Victor Hugo called it ‘an impossible and extraordinary object, a colossus of nature'. On foot, or on horseback, crossing the Gavarnie is impressive.

Take a map. Locate the border that straddles Mont Perdu. To the south, on the Spanish side, you have the Ordesa, Anisclo, and Pineta canyons. In the north, on the French side, you enter the land of cirques (steep, amphitheatre-shaped hollows). There are three: Troumouse, Estaube, and Gavarnie, the most wild.

Quaternary glaciers, whose size you cannot even imagine, carved its walls. This cirque, which never ceases to amaze with its strength and rugged beauty, was listed as a UNESCO World Heritage Site, based on natural and cultural criteria. Few places in the world have this privilege; Machu Picchu in Peru and Mount Taishan in China are two. Since time immemorial, the Spanish and French communities have shared the same pastoral lifestyle.

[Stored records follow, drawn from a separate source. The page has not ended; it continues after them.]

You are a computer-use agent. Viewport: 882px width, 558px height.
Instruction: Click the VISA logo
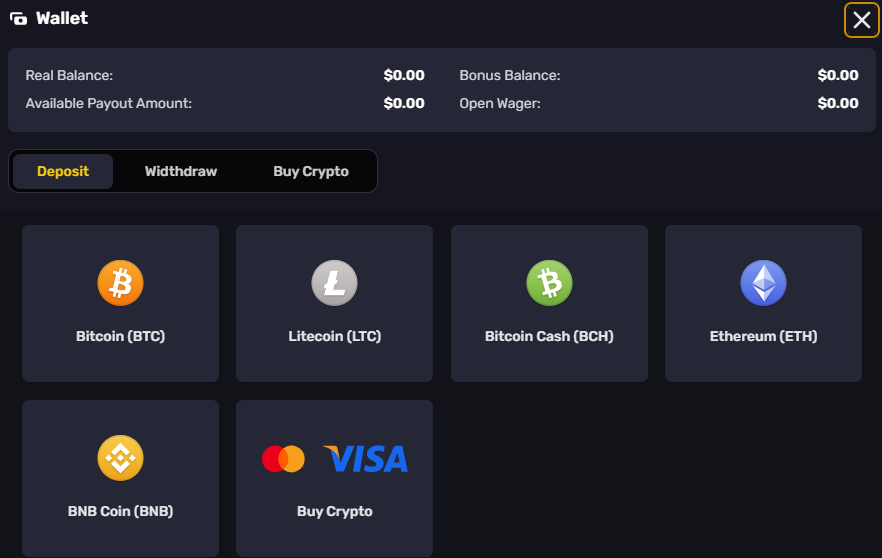(366, 458)
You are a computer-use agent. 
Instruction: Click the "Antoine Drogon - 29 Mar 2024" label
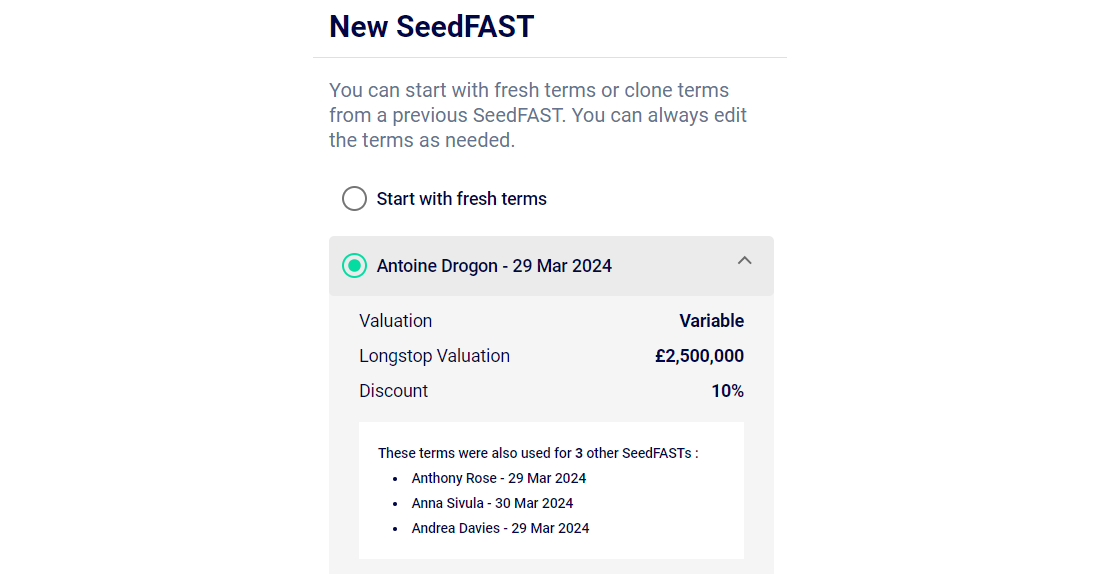click(494, 266)
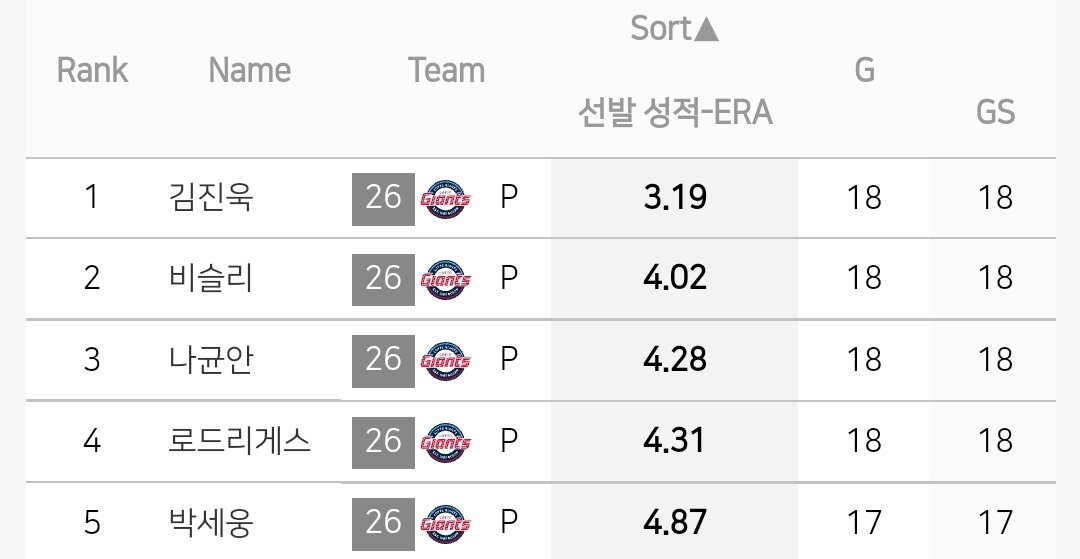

You can see this in the paths, the chapels, the shelters, and the huts. Solidarity is stronger than borders. The Gavarnie is the birthplace of ‘Pyreneism'.

Unlike mountaineering, which merely seeks to exceed limits, ‘Pyreneism' combines sensitivity, the human, and physical effort. More than a sport, it's a philosophy that lovers of the Pyrenees indulge in every summer.